## Exercise objective
Pull out every line of the listing below that contains the word "width".

**** Dataset entries ****

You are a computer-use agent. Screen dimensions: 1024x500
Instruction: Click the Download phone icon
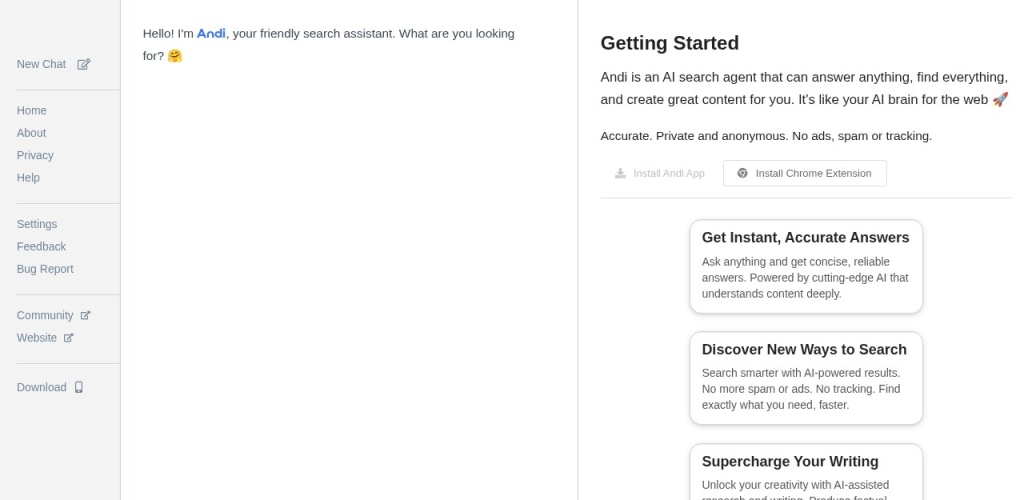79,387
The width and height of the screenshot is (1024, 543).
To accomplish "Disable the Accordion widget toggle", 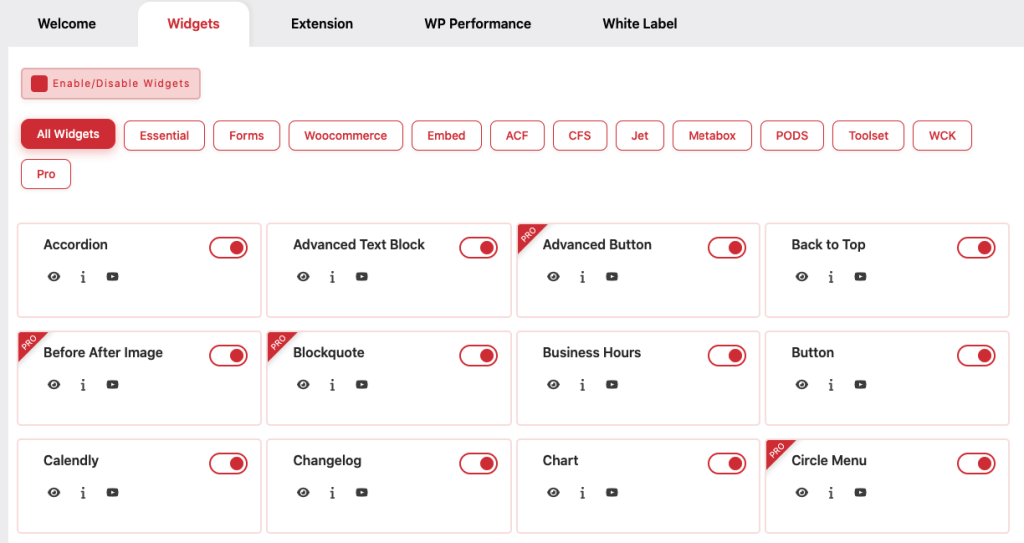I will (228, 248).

****

## Worked solution
The width and height of the screenshot is (1024, 543).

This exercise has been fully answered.